### Task instructions:
The string "Open" may appear in lines of the entries below. Report how many lines hold it, with only the number.

### Records for the task:
* * * * * * *

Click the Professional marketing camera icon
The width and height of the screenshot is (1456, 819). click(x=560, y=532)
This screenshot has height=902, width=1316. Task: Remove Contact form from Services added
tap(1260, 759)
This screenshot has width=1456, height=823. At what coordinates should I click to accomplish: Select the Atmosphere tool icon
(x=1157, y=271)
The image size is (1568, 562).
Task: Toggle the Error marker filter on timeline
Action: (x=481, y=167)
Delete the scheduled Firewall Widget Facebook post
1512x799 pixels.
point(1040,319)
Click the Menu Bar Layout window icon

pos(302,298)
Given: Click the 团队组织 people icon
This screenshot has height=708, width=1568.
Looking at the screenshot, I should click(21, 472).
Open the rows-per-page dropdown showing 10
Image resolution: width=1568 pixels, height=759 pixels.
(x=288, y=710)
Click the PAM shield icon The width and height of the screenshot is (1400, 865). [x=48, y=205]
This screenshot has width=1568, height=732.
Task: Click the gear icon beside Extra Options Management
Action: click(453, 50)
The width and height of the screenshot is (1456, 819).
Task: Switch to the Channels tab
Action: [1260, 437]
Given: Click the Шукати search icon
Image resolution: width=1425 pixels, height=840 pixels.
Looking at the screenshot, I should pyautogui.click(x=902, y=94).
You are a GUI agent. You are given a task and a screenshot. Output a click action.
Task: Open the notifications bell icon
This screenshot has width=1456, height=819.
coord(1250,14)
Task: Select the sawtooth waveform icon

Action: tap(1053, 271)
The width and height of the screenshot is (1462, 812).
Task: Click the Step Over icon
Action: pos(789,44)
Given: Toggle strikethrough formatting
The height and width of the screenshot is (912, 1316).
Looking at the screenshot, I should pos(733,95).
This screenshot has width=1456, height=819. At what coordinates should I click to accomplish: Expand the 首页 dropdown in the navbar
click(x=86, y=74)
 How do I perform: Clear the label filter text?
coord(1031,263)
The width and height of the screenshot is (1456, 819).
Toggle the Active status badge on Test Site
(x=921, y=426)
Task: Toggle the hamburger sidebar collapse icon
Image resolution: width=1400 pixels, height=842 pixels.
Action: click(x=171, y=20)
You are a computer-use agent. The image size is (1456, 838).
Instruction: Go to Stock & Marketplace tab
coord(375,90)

* * * * * * *

### Answer to this task:
2